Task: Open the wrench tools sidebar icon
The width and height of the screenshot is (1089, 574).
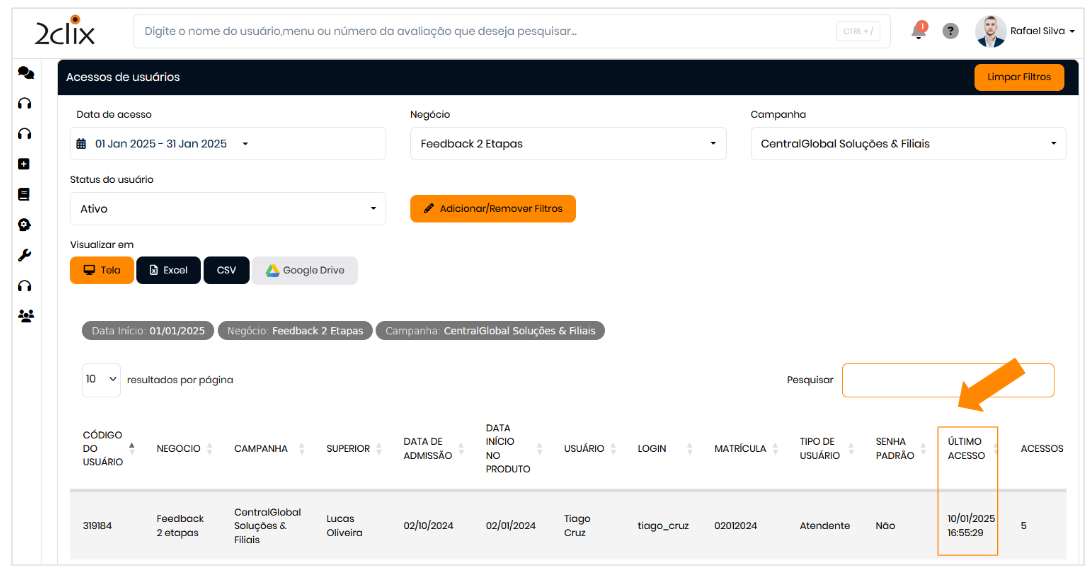Action: coord(25,255)
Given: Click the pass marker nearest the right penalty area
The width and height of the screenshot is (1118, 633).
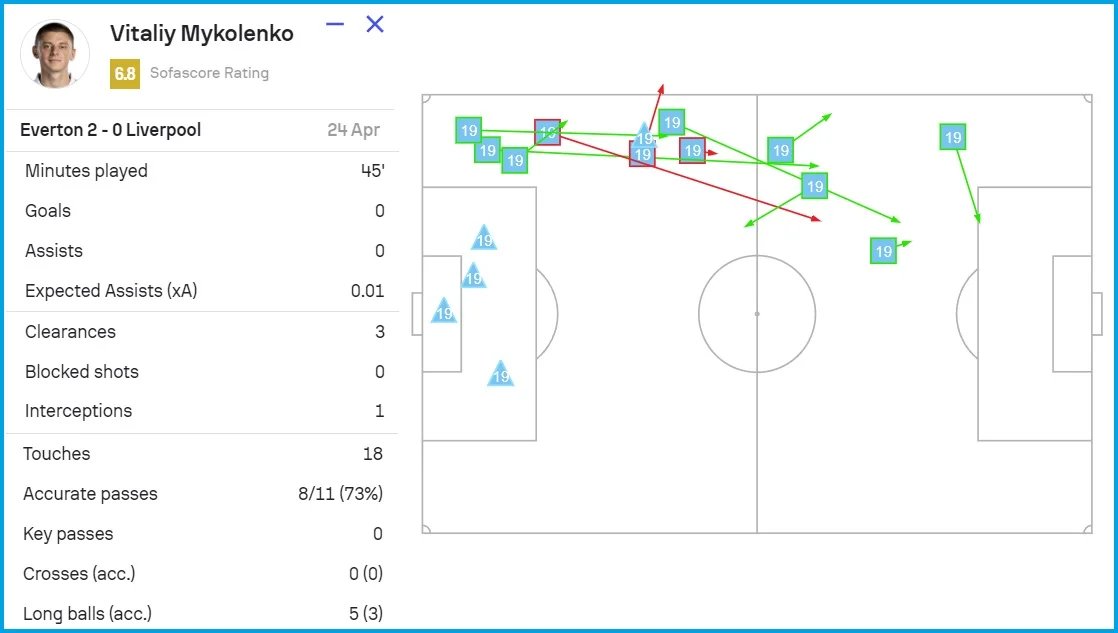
· · · · · · ·
◆ **EXERCISE BRIEF**: From the first line to the last, give the data again exactly, but without pictures.

◆ **SOLVED EXERCISE**:
Task: Open the wrench tools sidebar icon
The width and height of the screenshot is (1089, 574).
Action: coord(25,255)
Given: Click the pass marker nearest the right penalty area
The width and height of the screenshot is (1118, 633).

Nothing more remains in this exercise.